Taken together, the above findings point to the fact that subjects managed to explore major parts of the feature space while separately controlling the two features used for navigation in the 2D plane.

The mean forces exerted during the hit and nearest miss periods across all subjects were 8.89 ± 5.59% of the MVC, 13.01 ± 2.70% MVC, and 11.72 ± 4.02% MVC, for TI, TII, and TIII, respectively (see supplement 1A (available online at stacks.iop.org/JNE/18/016001/mmedia)). The mean CoV of the force during hits and nearest misses across all subjects were 15.91 ± 4.68%, 3.76 ± 0.80%, and 6.94 ± 1.23%, for TI, TII, and TIII, respectively (see supplement 1B). For both the magnitude and variability of the force during hits and nearest misses, an ANOVA revealed a significant difference between the three targets (mean force, Friedman's test, Χ2(2) = 6.89, P = 0.032; CoV, Friedman's test, Χ2(2) = 9.56, P = 0.008); however, post-hoc analysis did not reveal significant differences (P > 0.05). The time-to-target across all subjects did not change during the task with an average time to reach the ToI of 9.47 ± 1.43 s, 9.21 ± 1.34 s, and 9.72 ± 1.46 s in the first, second, and third trial, respectively (repeated measures ANOVA, F(2,16) = 0.03, P = 0.968; see supplement 1C), which suggests no improvement of performance on the small time scale of the experiment. The mean time across all trials to reach TI, TII, and TIII was significantly different with 11.79 ± 0.82 s, 12.89 ± 1.97 s, and 5.20 ± 0.57 s, respectively (repeated measures ANOVA, F(2,16) = 11.77, P = 0.001). A post-hoc test revealed that subjects were able to hit TIII significantly faster than TI (two-sided t-test Bonferroni corrected, t(8) = 6.38, P = 0.001) or TII (two-sided t-test Bonferroni corrected, t(8) = 3.71, P = 0.018).

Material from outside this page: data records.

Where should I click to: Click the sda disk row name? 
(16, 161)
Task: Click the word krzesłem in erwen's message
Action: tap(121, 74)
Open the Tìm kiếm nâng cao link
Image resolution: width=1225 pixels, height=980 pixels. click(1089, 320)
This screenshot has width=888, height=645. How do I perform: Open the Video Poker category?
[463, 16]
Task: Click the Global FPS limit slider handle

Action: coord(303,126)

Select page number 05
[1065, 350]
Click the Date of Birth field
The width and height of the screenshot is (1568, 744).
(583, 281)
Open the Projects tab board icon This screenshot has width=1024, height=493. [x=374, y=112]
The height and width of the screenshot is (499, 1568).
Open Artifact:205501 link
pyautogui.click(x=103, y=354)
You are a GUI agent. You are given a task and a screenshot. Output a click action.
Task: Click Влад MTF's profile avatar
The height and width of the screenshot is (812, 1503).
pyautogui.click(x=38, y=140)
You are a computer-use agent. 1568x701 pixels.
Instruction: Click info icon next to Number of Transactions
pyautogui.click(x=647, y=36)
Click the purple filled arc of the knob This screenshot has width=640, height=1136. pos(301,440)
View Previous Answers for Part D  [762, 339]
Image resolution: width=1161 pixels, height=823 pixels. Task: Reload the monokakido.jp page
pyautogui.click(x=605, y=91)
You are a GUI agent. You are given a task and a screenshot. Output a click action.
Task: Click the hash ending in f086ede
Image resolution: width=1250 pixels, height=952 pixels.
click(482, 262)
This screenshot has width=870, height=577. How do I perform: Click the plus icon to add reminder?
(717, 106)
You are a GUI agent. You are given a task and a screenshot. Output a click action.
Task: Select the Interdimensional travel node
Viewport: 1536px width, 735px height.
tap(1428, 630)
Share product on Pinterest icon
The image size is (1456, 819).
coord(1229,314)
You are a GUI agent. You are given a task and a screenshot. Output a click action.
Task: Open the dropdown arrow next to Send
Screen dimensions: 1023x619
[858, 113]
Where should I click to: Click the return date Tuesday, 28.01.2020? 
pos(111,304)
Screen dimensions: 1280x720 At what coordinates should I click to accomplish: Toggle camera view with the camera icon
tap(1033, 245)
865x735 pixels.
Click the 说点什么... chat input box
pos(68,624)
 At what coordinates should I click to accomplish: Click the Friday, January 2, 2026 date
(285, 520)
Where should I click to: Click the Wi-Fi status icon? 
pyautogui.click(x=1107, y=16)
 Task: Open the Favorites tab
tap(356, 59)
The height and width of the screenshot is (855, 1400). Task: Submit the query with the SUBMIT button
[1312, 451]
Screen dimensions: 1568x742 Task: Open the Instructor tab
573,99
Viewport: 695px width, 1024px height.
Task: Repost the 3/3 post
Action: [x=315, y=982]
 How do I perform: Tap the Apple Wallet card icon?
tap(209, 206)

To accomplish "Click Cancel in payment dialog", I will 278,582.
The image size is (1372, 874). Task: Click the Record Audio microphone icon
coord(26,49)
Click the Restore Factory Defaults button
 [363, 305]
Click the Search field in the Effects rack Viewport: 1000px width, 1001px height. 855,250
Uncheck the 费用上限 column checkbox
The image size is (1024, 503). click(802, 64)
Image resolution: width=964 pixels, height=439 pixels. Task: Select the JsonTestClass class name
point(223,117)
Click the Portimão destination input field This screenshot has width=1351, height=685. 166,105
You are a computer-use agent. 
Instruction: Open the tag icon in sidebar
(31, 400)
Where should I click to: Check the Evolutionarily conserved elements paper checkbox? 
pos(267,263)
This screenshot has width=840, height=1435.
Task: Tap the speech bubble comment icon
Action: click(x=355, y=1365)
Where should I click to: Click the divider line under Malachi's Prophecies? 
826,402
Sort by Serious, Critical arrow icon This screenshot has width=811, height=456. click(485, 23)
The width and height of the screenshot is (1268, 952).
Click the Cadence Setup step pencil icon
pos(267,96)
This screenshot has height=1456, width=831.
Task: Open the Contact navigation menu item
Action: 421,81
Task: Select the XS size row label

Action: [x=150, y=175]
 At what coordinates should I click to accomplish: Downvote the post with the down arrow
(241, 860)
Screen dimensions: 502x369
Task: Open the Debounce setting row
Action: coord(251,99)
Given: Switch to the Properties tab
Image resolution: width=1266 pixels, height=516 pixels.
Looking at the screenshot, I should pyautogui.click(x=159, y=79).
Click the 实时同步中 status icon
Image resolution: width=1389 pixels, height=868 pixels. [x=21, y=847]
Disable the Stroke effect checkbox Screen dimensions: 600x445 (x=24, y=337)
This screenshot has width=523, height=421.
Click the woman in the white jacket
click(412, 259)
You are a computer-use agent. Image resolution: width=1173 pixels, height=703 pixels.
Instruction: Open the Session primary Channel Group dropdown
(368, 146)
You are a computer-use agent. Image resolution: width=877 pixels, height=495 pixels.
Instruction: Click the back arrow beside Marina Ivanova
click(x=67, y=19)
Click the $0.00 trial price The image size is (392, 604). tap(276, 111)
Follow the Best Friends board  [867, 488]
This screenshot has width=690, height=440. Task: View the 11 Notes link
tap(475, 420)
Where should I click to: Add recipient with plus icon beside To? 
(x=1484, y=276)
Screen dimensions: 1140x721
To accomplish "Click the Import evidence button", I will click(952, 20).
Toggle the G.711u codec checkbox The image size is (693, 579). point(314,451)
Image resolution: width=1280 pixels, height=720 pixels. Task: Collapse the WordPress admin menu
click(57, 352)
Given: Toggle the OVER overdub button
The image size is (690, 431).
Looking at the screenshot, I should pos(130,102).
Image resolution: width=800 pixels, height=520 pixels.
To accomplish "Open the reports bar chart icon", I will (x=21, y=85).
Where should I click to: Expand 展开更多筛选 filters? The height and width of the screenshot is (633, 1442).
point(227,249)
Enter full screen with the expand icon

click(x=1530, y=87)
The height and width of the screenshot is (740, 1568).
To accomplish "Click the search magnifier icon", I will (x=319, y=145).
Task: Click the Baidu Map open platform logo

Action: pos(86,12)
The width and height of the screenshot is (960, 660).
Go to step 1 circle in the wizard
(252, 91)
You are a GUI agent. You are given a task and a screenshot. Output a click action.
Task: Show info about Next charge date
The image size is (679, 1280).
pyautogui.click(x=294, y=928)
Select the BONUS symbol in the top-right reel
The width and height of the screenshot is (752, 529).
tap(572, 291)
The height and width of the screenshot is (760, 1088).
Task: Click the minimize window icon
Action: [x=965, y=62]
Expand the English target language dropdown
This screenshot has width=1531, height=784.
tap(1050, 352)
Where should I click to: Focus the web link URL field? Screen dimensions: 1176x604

Since the results presented only informed about the cursor hitting the ToI in the given window of time, an additional analysis was performed to quantify the probability of cursors hitting non-selected targets before the end of each trial. Specifically, unintended hits were defined as the cases when the cursor was navigated and held inside a non-selected target for at least 875 ms. Unintended hits of the same target could occur multiple times per trial if the subject re-entered the non-selected target area successively. On average unintended hits of TIII occurred multiple times per trial regardless of the current ToI. This observation, as well as the time-to-target analysis, suggest that TIII, which required concurrent activation of both features, was the easiest target to reach for all subjects. TI and TII, which were associated with the increase of one feature while suppressing the other (thus maximally decorrelating the two features), required more effort. Figure 5 shows the relative amount of all hits and unintended hits across all targets and subjects. It has to be noted that the presence of unintended hits does not imply that the features could not be decorrelated but only that the subjects needed to extensively explore the 2D space before hitting the selected target, especially before reaching the targets TI and TII. Notably, 37.04% of all attempts hitting either TI or TII were successful without any unintended hits.

Figure 5.

Figure 5. Target hits during target- and force-tracking task. Relative occurrence of target hits (green) and unintended hits (preceding hit of a non-selected target prior to the hit of the ToI; grey), i.e. the absolute number of (false) hits divided by the total number of trials per ToI. Results are shown across all subjects for targets TI (left), TII (middle), and TIII (right) for the target-tracking task (TT). Corresponding results of the force-tracking task (F) (control condition; see text) are shown by the lighter colors.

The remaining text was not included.